News trickled out last week that Ching Cheong, the Hong Kong-based chief China correspondent for Singapore's Straits Times, had been detained in late April on suspicion of espionage. Three days later, word spread that Lu Jianhua, a sociologist at the government-run Chinese Academy of Social Sciences (CASS) in Beijing, and another CASS administrator, Chen Hui, had been rounded up around the same time for allegedly leaking state secrets—a charge that, like espionage, can carry the death penalty. But in an open letter to Hong Kong newspapers last Friday, Ching's wife, Mary Lau, claimed that her husband was not working for "a foreign intelligence agency," as Beijing alleges. In fact, Lau stated, Ching regularly helped to research reports for the Chinese government on Hong Kong and Taiwan affairs. His government contact? None other than sociologist Lu, whom she claims occasionally gave Ching internal information on communications between China's senior leaders.
So how is it that a self-described "nationalist" reporter who once worked for Hong Kong's pro-Beijing daily Wen Wei Po and a sociologist who often appeared on Chinese television to promote government policy are being detained for anti-Chinese activities? According to Lau, the 55-year-old reporter was picked up by Chinese security personnel on April 22 while in Guangzhou to collect a top-secret manuscript by a friend of Zhao Ziyang, the popular ex-Premier purged for opposing the Tiananmen crackdown, who died under house arrest in January. Although the manuscript's exact contents are not clear, a previous memoir by the friend, Zong Fengming, who was able to visit Zhao under house arrest, quoted the former leader as saying that calls for democracy in 1989 came not just from students but from many mid-level Party bureaucrats as well. That claim is incendiary, for the Communist Party has always dismissed the pro-democracy movement as the work of a small number of "black hands" who manipulated the students. After Ching was detained, Lau said, security personnel searched his computer and discovered notes on the leadership discussions that Lu presumably had passed to him. Those internal communications could constitute the state secrets at issue. Lau, who last spoke to Ching on May 29, is not hopeful she will see her husband of 22 years anytime soon: "He said it will take a long time for him to come back."

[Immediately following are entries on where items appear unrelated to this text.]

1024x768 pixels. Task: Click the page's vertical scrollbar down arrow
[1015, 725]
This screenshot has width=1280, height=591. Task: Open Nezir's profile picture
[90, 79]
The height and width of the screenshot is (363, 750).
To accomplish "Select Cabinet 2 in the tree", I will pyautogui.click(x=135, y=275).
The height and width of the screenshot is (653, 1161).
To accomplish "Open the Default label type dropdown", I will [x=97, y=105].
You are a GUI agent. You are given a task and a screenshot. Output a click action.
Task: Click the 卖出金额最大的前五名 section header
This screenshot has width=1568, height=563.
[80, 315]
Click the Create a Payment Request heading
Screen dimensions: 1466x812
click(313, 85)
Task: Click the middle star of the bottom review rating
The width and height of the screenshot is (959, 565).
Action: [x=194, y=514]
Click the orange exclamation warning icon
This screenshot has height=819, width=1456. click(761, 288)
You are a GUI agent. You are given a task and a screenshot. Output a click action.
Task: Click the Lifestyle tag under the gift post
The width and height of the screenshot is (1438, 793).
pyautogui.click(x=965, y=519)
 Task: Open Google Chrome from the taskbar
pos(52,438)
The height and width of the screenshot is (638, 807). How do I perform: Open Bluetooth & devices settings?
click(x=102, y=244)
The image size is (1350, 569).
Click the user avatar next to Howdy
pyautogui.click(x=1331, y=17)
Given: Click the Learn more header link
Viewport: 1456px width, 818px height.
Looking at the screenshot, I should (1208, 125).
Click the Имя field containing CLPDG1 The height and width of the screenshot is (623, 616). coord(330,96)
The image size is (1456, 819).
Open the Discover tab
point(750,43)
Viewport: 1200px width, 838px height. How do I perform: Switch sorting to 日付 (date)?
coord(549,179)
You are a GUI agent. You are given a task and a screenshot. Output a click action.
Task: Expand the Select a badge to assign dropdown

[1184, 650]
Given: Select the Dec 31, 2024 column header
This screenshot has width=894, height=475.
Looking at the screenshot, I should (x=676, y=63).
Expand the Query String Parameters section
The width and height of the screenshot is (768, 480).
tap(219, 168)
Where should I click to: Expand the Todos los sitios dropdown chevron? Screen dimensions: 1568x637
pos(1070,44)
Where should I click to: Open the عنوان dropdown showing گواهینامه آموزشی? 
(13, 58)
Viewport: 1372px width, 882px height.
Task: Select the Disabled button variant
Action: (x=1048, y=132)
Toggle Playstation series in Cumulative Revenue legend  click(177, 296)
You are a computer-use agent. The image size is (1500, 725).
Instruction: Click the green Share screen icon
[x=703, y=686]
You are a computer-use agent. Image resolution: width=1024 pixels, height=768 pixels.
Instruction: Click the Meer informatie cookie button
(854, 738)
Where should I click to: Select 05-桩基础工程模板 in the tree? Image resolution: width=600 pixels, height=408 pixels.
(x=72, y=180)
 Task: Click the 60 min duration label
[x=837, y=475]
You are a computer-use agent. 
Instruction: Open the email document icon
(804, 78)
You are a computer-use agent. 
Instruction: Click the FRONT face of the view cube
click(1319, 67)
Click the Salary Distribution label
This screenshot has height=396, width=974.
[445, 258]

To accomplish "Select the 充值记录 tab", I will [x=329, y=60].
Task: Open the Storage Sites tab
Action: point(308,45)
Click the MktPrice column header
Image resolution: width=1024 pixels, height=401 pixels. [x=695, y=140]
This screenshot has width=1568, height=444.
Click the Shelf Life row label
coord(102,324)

Ching and the CASS academics were not the only detainees to make headlines. Police passed to the prosecutor's office last week the investigation into Zhao Yan, a Beijing researcher for the New York Times who has been held incommunicado since September. Zhao is under investigation for both fraud and leaking state secrets, but his lawyer has not yet seen details of the police reports. In April, Shi Tao, a Chinese journalist, was sentenced to 10 years in prison for leaking state secrets to foreign media. (What was leaked and to whom has not been made public—those details are, by definition, state secrets themselves.) And last week, a newspaper run by the China Youth Daily called Bingdian Weekly was quietly shut down after publishing an article about democracy in Taiwan.
All in all, media-rights group Reporters Without Borders says 32 journalists are currently imprisoned in China for their reporting. Says Nicholas Becquelin, Hong Kong-based research director for Human Rights in China: "Over the past six months, there has been a definite tightening of freedoms for the media, academics and publishing houses. I think [the recent detentions] are a sign that the leadership is striking hard to make an example of these people so that fear is instilled in these sensitive professions." In the past, detained dissidents were usually released soon after June 4. Will that happen this year?